Figure 1.

Targeting vector construction strategies. (a) The top graph shows the wild-type allele with exon 1 to 5 in the murine iGb3S WT locus, together with relevant enzyme restriction sites and probes for Southern blot analysis. The middle graph shows the targeting vector constructed by replacing a 1.5-kb fragment encoding the iGb3S exon 5 with a loxP-flanked neomycin-resistance gene cassette (neo), and a diphtheria toxin A (DTA). The lower graph shows the mutated allele with an11.4 kb Nde1-fragment at the 5′-arm immediately upstream of the neo cassette and 12.3 kb of the Nde1-fragment at the 3′-arm immediately downstream of the neo cassette. Coding and non-coding regions of exon 1–5 are marked by filled and non-filled boxes, respectively.
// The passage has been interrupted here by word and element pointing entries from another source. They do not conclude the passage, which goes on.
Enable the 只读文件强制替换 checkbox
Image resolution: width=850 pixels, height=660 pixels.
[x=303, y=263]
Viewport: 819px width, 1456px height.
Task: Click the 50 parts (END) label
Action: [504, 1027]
Homology arms are depicted as bold lines. (b,c) show Southern blotting results. (b) Genomic DNA was digested with NdeI in the 5′-probe and resulted in 25.2 kb and 11.4 kb fragments. (c) Genomic DNA was digested with NdeI in the 3′-probe and resulted in 25.2 kb and 12.3 kb fragments. M, DNA marker; lanes 1 and 2 are mut/mut, lanes 3 and 4 are mut/wt; lanes 5 and 6 are wt/wt.